XAI is a Machine Learning library that is designed with AI explainability in its core. XAI contains various tools that enable for analysis and evaluation of data and models. The XAI library is maintained by The Institute for Ethical AI & ML, and it was developed based on the 8 principles for Responsible Machine Learning.
You can find the documentation at https://ethicalml.github.io/xai/index.html. You can also check out our talk at Tensorflow London where the idea was first conceived - the talk also contains an insight on the definitions and principles in this library.

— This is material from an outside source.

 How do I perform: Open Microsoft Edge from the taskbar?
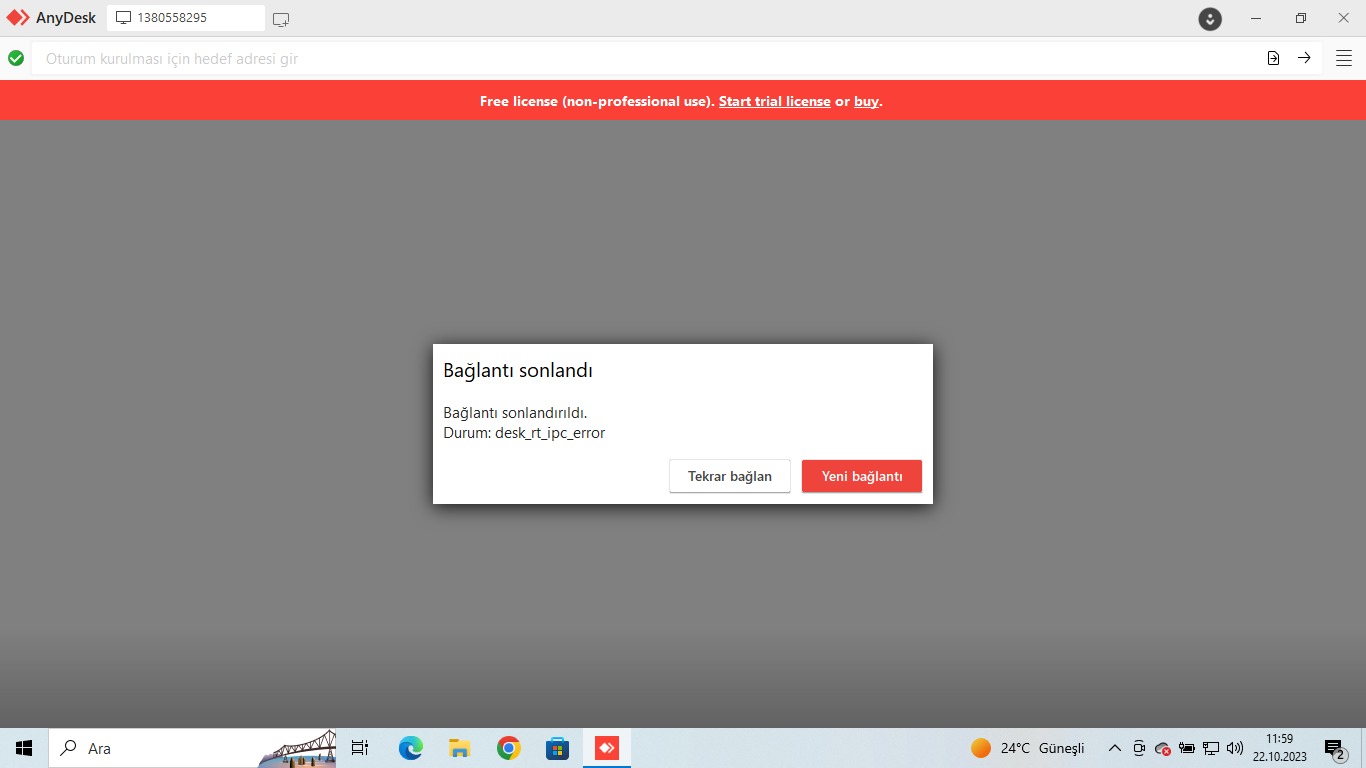410,748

This video of the talk presented at the PyData London 2019 Conference which provides an overview on the motivations for machine learning explainability as well as techniques to introduce explainability and mitigate undesired biases using the XAI Library. | |
Do you want to learn about more awesome machine learning explainability tools? Check out our community-built "Awesome Machine Learning Production & Operations" list which contains an extensive list of tools for explainability, privacy, orchestration and beyond. |
This library is currently in early stage developments and hence it will be quite unstable due to the fast updates. It is important to bare this in mind if using it in production.
If you want to see a fully functional demo in action clone this repo and run the Example Jupyter Notebook in the Examples folder.
We see the challenge of explainability as more than just an algorithmic challenge, which requires a combination of data science best practices with domain-specific knowledge. The XAI library is designed to empower machine learning engineers and relevant domain experts to analyse the end-to-end solution and identify discrepancies that may result in sub-optimal performance relative to the objectives required. More broadly, the XAI library is designed using the 3-steps of explainable machine learning, which involve 1) data analysis, 2) model evaluation, and 3) production monitoring.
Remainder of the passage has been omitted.